CNN Press Release - Former European Commissioner and statesman Chris Patten, best known as the last governor of Hong Kong speaks to CNN’s Anjali Rao for the latest edition of TALK ASIA. He gives his thoughts on U.S. President elect Barack Obama, what Obama must do to tackle the global financial crisis and his ‘distaste’ for outgoing President George Bush. As Patten revisits a few of his old haunts in Hong Kong he also tells Rao how he got into politics and what he misses most about the city.

Despite being a former chairman of the British Conservative Party, Chris Patten supported a Democrat as the next U.S. president: “I think that I would find myself having some difficulty in sitting down in the same Party with, for example, Governor Palin…President Obama would not I think be regarded in European politics as particularly left-wing, I suspect that while he will have, for an American, quite a pronounced interest in fairness and social equity, that he’s quite a cautious, cool cat.”

His opinion of President Bush as “the worst U.S. President” is again echoed when he shares with Rao that “I don’t think there will be much nostalgia about the Bush years.” But in all fairness that “I think it would be wrong to think that everything was hunky–dory before Bush and that all you need to do is to send him back to Crawford and Vice President Cheney to shoot his friends and everything will be fine.”

Patten’s take on the financial crisis is that China has an increasingly influential role in the world’s economy: “And if you expect the Chinese for example to put their hand in their pocket and to take out larger sums of dosh in order to bail out the international financial system; they for their part, can reasonably expect to be given a bigger role in policy making in international institutions.”

Patten also reminisces on his days when he oversaw the former British colony between 1992 and 1997 as the last governor, a period which ensures he is still well-recognized and quite a crowd pleaser.
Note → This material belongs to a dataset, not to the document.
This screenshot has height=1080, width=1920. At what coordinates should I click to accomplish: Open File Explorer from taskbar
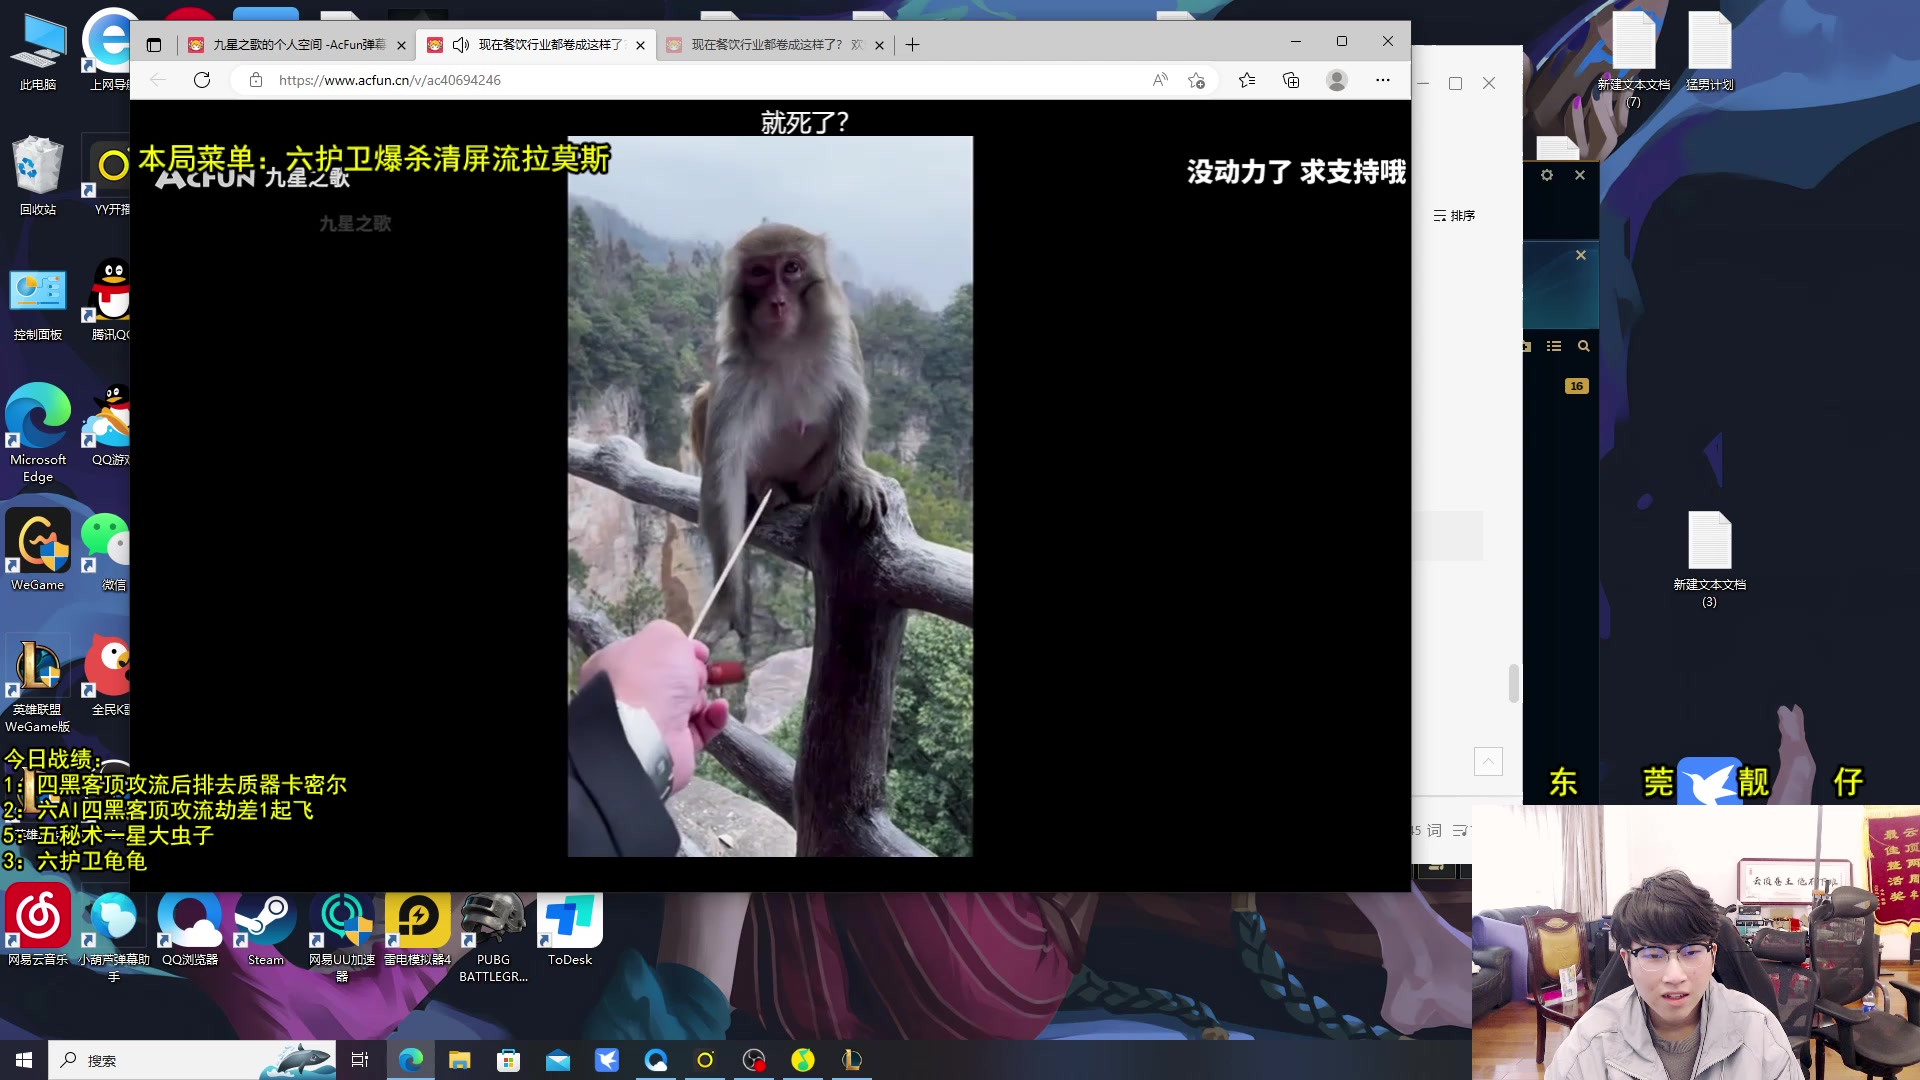coord(459,1060)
When asked how he sees the city going forward, especially now that it is being run by his former financial secretary Donald Tsang, he says: “I think it’ll go on being special. I don’t think it’ll ever lose this vibrancy or vitality, and I’m sure it’ll go on being free and one day it’ll be democratic.” He knows that the Chinese leadership was not sad to see him go as it was well known that he clashed almost weekly with the government. As he says: “I think after it was all over, they recognized that despite the turbulence of our public exchanges…Hong Kong that they took over in 1997 was a huge success story, and some of them hadn’t expected that.”